** Short task **
Convert every line of the entries below into a Markdown table with the columns "Row" and "Line". Number each line in the "Row" column, put its text in the "Line" column, skip blank lines, and leave the pictures out.
══ Entries provided
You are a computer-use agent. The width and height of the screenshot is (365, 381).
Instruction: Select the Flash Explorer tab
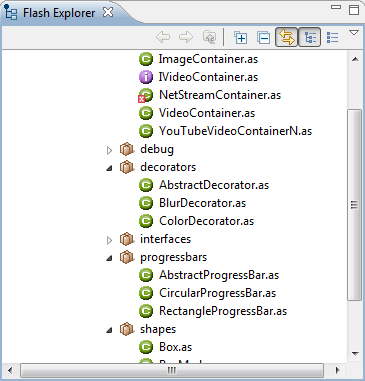click(59, 13)
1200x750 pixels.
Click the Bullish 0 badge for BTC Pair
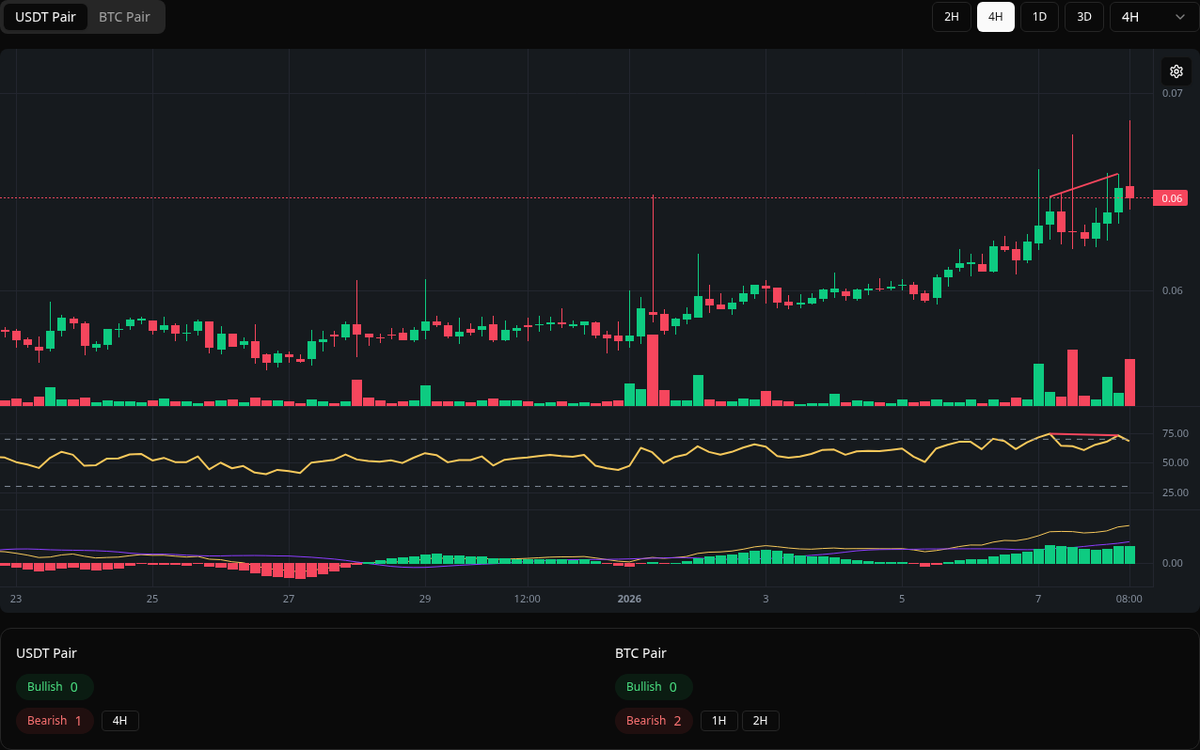(654, 687)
════
** Reply to the exercise **
| Row | Line |
|---|---|
| 1 | You are a computer-use agent. The width and height of the screenshot is (365, 381). |
| 2 | Instruction: Select the Flash Explorer tab |
| 3 | click(59, 13) |
| 4 | 1200x750 pixels. |
| 5 | Click the Bullish 0 badge for BTC Pair |
| 6 | (654, 687) |